APS Battery Fire Report Overview
The Arizona Public Service (APS) electric utility sustained a lithium-ion battery fire which caused severe injuries to several firefighters in April of 2019. More than a year later, in August of 2020, three reports were released detailing the events of the APS battery fire. The reports are linked below and were written by:
The reports detail each entity’s version of the APS battery fire, often conflicting with each other.

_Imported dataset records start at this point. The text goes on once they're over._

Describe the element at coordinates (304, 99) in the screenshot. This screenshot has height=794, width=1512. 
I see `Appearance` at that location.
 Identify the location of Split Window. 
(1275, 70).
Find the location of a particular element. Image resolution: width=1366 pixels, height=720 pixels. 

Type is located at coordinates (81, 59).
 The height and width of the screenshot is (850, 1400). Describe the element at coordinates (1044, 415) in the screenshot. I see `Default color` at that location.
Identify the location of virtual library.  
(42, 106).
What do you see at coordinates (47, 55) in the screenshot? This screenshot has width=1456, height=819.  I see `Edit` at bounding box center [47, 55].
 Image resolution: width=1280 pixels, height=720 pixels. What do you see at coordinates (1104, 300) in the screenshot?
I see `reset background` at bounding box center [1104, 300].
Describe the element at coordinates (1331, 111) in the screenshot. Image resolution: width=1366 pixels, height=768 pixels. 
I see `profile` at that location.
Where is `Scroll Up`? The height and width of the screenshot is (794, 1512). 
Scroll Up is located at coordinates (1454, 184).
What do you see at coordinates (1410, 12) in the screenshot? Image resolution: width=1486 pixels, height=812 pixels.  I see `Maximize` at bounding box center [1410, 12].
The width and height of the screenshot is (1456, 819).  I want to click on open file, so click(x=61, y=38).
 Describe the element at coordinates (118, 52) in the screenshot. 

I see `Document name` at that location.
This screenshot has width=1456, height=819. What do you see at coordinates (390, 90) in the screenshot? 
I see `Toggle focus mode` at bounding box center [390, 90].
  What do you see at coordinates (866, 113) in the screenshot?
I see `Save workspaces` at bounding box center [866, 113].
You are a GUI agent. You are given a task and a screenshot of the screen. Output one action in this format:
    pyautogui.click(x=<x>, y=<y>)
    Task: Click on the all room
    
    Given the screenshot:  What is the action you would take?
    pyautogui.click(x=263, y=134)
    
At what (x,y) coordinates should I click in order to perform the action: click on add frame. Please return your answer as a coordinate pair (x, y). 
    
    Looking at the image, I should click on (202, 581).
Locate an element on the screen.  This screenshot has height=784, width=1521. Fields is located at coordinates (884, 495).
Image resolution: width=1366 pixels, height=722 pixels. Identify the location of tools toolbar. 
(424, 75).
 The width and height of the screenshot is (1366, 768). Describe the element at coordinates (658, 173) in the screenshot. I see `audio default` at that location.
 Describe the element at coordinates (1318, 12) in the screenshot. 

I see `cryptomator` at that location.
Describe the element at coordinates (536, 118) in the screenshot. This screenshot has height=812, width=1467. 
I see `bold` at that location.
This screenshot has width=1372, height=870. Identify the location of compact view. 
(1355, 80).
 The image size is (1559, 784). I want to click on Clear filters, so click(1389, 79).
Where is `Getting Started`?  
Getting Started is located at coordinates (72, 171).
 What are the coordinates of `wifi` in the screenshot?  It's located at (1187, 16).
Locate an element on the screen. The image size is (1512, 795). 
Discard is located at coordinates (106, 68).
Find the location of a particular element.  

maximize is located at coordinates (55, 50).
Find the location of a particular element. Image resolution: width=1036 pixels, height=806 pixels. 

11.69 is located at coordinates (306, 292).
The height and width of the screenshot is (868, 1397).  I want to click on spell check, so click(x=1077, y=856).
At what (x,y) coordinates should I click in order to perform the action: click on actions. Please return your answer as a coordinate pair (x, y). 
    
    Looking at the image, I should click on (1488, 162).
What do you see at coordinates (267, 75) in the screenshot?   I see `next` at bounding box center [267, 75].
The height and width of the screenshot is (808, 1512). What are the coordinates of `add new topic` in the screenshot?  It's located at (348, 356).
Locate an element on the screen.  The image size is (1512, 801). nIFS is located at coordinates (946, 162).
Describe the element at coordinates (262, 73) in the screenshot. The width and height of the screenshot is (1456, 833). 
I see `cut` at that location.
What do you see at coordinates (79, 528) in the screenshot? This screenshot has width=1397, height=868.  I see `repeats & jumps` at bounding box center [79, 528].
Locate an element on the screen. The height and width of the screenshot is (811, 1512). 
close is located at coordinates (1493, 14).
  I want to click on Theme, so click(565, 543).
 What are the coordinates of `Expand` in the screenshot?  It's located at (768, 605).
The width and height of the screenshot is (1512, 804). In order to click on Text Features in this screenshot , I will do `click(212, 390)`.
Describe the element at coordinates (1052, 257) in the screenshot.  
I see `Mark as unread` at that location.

Li-ion Tamer will be writing a blog series which will extract information relevant to a list of subjects that each report addresses, including:
- Gas Monitoring
- Environmental Monitoring
- Fire Suppression
Brief report summary
The UL report does not try to diagnose a root cause of the event, and instead focuses largely on the first responders, how to learn from the event, and how to improve the safety of lithium-ion battery energy storage systems moving forward.
On the other hand, the DNV-GL and Exponent report are at odds with each other. The Exponent report has a detailed, pre-emptive letter from LG Chem that particularly calls out the DNV-GL report saying things such as “DNV-GL ignored other experts’ views and key evidence without explanation” and “independent experts retained by LG Chem believe the evidence rules out DNV-GL’s theory”.
What are DNV-GL and LG Chem disagreeing over?
In short, DNV-GL and LG Chem (Exponent) are disagreeing over the root cause of the event.
Exponent, in a section titled Environmental Data and System Analysis (pg. 117 through 135), details how the lack of environmental control could have caused the initial failure and indicates key conclusions, such as:
- Temperature and humidity sensors were not properly placed to measure extremes improperly placed sensor locations to measure extreme temperature and humidity
- Large temperature differences between available sensing points was observed
- The dew point temperature gradually increasing over time, indicating changing environmental conditions and not a truly closed loop system
- Relative humidity regularly exceeded 80%
- The role of high relative humidity and/or condensation on electronics in the BESS cannot be ruled out as a contributor to the root cause of the initial failure.
DNV-GL, on pages 24 through 30, details why the primary contribution to the failure was an internal short circuit caused by the dendritic growth of the electrode materials. There is a very detailed failure analysis within this section, however, Exponent refutes many of these points with a detailed failure analysis of their own on pages 94 through 116.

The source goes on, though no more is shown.